Background We previously identified that Mycoplasma hyorhinis infection promotes gastric cancer cell motility. The β‐catenin signaling pathway is critical to determining malignant cancer cell phenotypes; however, the association between M hyorhinis and the β‐catenin signaling pathway is unclear. Methods We performed subcellular fractionation and immunofluorescence staining to observe β‐catenin accumulation in the nucleus. The expression of downstream β‐catenin genes was detected by quantitative RT‐PCR. Gastric cancer cell motility was examined by transwell chamber migration and wound healing assays, and a co‐immunoprecipitation assay was used to detect the proteins associated with the membrane protein p37 of M hyorhinis . Results We found that M hyorhinis infection promoted nuclear β‐catenin accumulation and enhanced the expression of downstream β‐catenin genes.
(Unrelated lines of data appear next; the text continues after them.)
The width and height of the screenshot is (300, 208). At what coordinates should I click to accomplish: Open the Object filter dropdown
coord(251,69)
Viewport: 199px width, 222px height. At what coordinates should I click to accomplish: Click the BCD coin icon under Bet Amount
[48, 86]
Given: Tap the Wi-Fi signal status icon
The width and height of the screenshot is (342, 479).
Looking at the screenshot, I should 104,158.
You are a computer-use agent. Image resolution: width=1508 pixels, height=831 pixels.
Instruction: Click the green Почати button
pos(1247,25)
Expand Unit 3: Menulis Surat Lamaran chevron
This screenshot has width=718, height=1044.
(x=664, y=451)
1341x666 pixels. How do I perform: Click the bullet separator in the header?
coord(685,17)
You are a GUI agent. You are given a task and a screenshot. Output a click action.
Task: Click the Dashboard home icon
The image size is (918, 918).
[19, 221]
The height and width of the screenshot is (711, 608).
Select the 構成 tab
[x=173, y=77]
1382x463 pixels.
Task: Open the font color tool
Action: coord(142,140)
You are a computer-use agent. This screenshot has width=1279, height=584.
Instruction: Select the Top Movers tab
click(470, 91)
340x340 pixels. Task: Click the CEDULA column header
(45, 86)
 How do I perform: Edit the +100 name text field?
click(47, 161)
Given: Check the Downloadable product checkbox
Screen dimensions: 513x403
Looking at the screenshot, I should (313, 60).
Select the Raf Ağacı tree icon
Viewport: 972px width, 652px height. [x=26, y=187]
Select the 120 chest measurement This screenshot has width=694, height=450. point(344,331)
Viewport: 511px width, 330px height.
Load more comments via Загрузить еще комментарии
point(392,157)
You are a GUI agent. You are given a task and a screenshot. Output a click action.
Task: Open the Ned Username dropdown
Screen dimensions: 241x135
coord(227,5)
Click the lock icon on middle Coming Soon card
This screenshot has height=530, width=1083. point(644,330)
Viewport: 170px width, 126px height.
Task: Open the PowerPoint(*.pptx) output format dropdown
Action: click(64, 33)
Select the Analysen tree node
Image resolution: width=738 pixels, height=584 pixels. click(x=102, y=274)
M hyorhinis ‐promoted gastric cancer cell motility was counteracted by treatment with the β‐catenin inhibitor XAV939 or β‐catenin knockdown. We further detected a protein complex containing LRP6, GSK3β, and p37 in M hyorhinis ‐infected cells. M hyorhinis also induced LRP6 phosphorylation in a GSK3β‐dependent fashion. Knockdown of LRP6 or GSK3β abolished M hyorhinis ‐induced cell motility. Conclusion Our results reveal that the β‐catenin signaling pathway could be activated by M hyorhinis infection, thereby contributing to M hyorhinis ‐induced gastric cancer cell motility.